■ AUFGABEN ZUR BEARBEITUNG
- a) An welche Frist sind die Bürgerinnen und Bürger laut dem Redeauszug zu Google Street View beim Erheben eines Widerspruchs nicht gebunden?
- b) Gib aus dem Redeauszug zu Google Street View den Abschnitt wörtlich wieder, der bei "Wir benötigen dringend" beginnt und bei "eine Aktuelle Stunde." endet.

Meine Damen und Herren, informieren Sie die Bürgerinnen und Bürger über ihr Recht zum Widerspruch! Geben Sie ihnen Musterwidersprüche an die Hand, die aus meiner Sicht auf die Seiten der Ministerien gehören! Helfen Sie insbesondere denen, die im Internet nicht so firm sind und sich auf traditionellem Weg zur Wehr setzen wollen! Informieren Sie die Bürgerinnen und Bürger, dass sie zu jeder Zeit Widerspruch erheben können und nicht an eine Vierwochenfrist gebunden sind! Gerne hätte ich auch die Frage diskutiert, wie man mit der Monopolisierung von frei zugänglichen Informationen im öffentlichen Raum in Zukunft umgehen möchte. Hier hätten wir Antworten geben müssen. Vor allen Dingen müssen wir uns auch mit der Frage beschäftigen: Wie würden diejenigen, die jetzt zustimmen, reagieren, wenn der Staat angekündigt hätte, die Daten zu sammeln, die Google Street View jetzt bereitstellt?
Wir benötigen dringend eine Landesinitiative zur Stärkung der Medienkompetenz. Gerade die jüngere Generation sieht eher die Chancen denn die Gefahren der neuen Medien. Wir sollten sie in einer verantwortungsvollen Nutzung unterstützen und ihnen gleichzeitig klarmachen, welche Folgen die Einstellung persönlicher Daten und Fotos in einem niemals vergessenden Internet haben kann. Die neuen Medien bieten große Chancen, wenn wir als Politik für eine Eindämmung der ebenfalls existierenden Gefahren sorgen. Deswegen müssen wir handeln. Wir brauchen mehr als eine Aktuelle Stunde.

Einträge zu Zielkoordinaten
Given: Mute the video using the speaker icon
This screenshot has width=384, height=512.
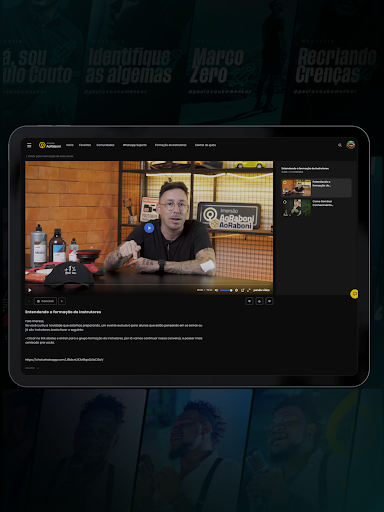Looking at the screenshot, I should click(216, 290).
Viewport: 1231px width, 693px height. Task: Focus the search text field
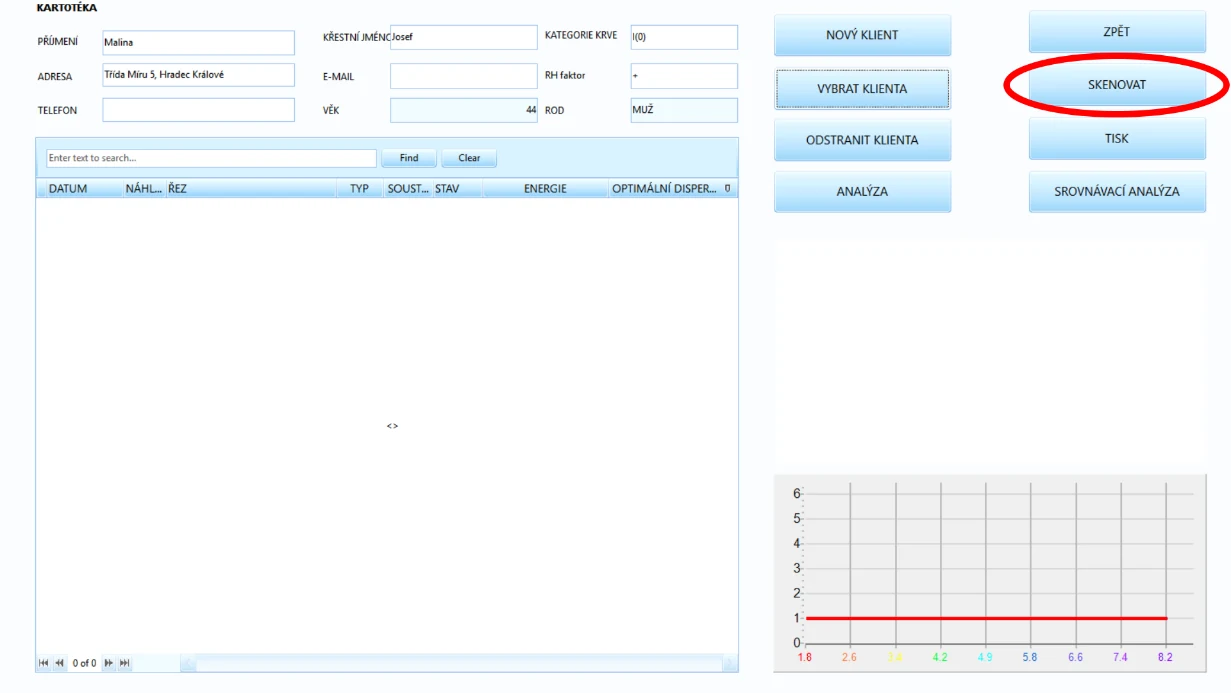click(211, 158)
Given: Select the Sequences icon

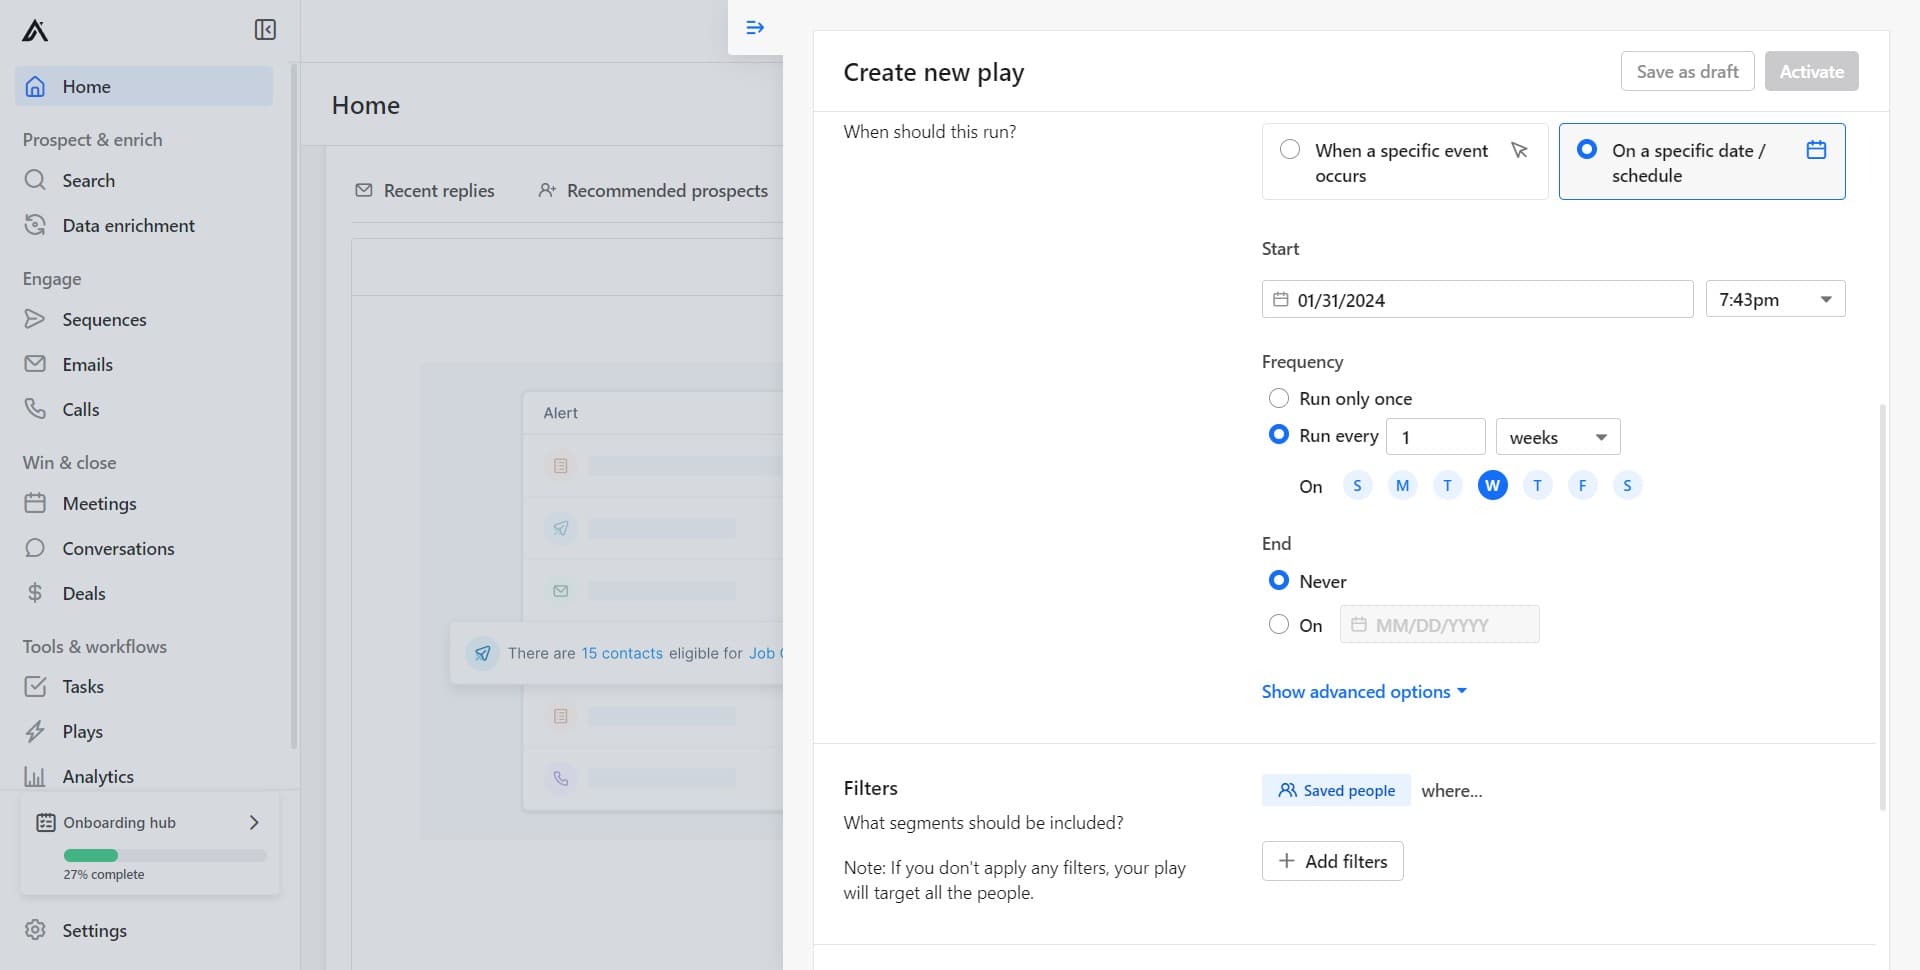Looking at the screenshot, I should [35, 319].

■ GELÖSTE AUFGABEN
- a) An eine Vierwochenfrist.

- b)
Wir benötigen dringend eine Landesinitiative zur Stärkung der Medienkompetenz. Gerade die jüngere Generation sieht eher die Chancen denn die Gefahren der neuen Medien. Wir sollten sie in einer verantwortungsvollen Nutzung unterstützen und ihnen gleichzeitig klarmachen, welche Folgen die Einstellung persönlicher Daten und Fotos in einem niemals vergessenden Internet haben kann. Die neuen Medien bieten große Chancen, wenn wir als Politik für eine Eindämmung der ebenfalls existierenden Gefahren sorgen. Deswegen müssen wir handeln. Wir brauchen mehr als eine Aktuelle Stunde.